В ту звездную тихую ночь молились они вместе. Обычно Глеб после двухчасового правила по четкам чувствовал смертельную усталость и проваливался в глубокий сон. В ту ночь всё было иначе: и старец, и послушник, словно обрели мощные крылья, они оторвались от земли и вознеслись в черный космос. Земля осталась сзади, где-то далеко внизу. Мимо пролетали звезды, галактики, причудливые звездные скопления. Наконец, и вселенная осталась позади. Они пролетели сквозь ангельские чины, светящимися слоями окружавшие черное ядро мироздания — здесь они остановились и пали ниц. Глеб вспомнил, как читал у Святых отцов про мрак совлечения — наверное, они оказались именно в таком таинственном месте.

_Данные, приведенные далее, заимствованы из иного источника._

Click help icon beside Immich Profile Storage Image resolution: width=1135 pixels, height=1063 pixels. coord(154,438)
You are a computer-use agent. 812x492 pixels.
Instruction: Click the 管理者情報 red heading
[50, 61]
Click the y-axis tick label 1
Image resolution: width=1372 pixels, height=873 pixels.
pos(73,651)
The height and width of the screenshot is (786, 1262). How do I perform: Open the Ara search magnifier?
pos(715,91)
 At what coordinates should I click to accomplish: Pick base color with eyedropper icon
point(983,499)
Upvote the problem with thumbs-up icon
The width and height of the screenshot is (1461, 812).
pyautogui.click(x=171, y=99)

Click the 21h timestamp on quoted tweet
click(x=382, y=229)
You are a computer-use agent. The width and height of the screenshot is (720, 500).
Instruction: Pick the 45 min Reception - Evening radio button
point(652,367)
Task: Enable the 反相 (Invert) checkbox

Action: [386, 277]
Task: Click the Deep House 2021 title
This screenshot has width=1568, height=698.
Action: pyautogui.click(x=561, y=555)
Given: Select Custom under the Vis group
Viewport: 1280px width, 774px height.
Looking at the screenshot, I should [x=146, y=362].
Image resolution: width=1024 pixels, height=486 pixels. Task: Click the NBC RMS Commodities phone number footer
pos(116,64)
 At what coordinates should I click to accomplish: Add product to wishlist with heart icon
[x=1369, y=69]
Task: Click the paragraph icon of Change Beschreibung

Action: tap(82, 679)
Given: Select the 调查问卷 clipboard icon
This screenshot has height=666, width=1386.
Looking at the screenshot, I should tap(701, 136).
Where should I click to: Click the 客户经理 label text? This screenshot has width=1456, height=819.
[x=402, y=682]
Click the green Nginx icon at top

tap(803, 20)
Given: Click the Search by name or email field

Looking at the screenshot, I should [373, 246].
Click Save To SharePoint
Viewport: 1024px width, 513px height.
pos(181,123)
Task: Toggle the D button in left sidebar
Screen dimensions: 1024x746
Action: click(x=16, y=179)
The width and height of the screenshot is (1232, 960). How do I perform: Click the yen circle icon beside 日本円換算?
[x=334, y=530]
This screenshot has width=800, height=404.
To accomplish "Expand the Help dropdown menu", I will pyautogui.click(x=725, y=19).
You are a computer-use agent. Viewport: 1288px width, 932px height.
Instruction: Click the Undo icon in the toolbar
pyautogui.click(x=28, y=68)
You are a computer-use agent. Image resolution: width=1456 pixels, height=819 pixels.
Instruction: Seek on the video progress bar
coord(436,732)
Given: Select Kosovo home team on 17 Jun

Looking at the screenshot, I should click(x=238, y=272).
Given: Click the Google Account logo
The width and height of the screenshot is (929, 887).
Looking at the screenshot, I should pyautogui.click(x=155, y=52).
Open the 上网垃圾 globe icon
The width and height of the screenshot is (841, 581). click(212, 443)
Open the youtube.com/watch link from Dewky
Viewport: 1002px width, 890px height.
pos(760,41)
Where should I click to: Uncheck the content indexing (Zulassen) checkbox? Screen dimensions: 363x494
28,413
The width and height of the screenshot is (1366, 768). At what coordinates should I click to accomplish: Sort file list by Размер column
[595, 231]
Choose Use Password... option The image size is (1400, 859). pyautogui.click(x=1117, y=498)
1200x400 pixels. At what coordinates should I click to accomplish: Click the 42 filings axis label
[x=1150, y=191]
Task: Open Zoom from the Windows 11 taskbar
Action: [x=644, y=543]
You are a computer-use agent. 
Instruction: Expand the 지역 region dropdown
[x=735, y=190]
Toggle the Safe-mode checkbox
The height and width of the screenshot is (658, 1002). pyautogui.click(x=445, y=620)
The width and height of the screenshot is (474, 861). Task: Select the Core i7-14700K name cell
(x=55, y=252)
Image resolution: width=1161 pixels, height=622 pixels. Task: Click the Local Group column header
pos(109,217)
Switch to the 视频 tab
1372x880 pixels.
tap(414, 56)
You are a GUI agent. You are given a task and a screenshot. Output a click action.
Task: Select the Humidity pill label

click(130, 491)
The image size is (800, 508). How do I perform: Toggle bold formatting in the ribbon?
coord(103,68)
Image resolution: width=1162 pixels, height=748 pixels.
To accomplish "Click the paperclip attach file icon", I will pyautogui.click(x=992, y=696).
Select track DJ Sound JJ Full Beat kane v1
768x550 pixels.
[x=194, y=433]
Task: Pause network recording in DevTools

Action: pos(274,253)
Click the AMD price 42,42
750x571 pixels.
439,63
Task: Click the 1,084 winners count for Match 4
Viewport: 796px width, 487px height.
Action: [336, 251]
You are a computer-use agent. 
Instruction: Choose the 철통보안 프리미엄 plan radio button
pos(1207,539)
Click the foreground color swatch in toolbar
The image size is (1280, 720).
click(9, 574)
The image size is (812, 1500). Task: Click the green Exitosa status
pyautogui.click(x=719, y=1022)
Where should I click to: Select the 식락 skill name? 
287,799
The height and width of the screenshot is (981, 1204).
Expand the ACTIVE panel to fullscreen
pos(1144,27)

Молитвенников пронзил страх и трепет. Они встали перед последним препятствием, отделяющим тварь от Творца. Быть может, осознание всемогущества Бога — и своё притом ничтожество погрузили их во мрак совлечения. Во всяком случае, животный страх уж точно сдирал с них тленные остатки гордого самомнения. О, как горячо и жадно они молились! Так, наверное, молятся солдаты перед боем, тем самым, в котором все должны погибнуть наверняка, когда шансов выжить нет ни у кого. Когда каждый знает наверняка: через несколько мгновений — Суд Божий, самый главный экзамен в жизни.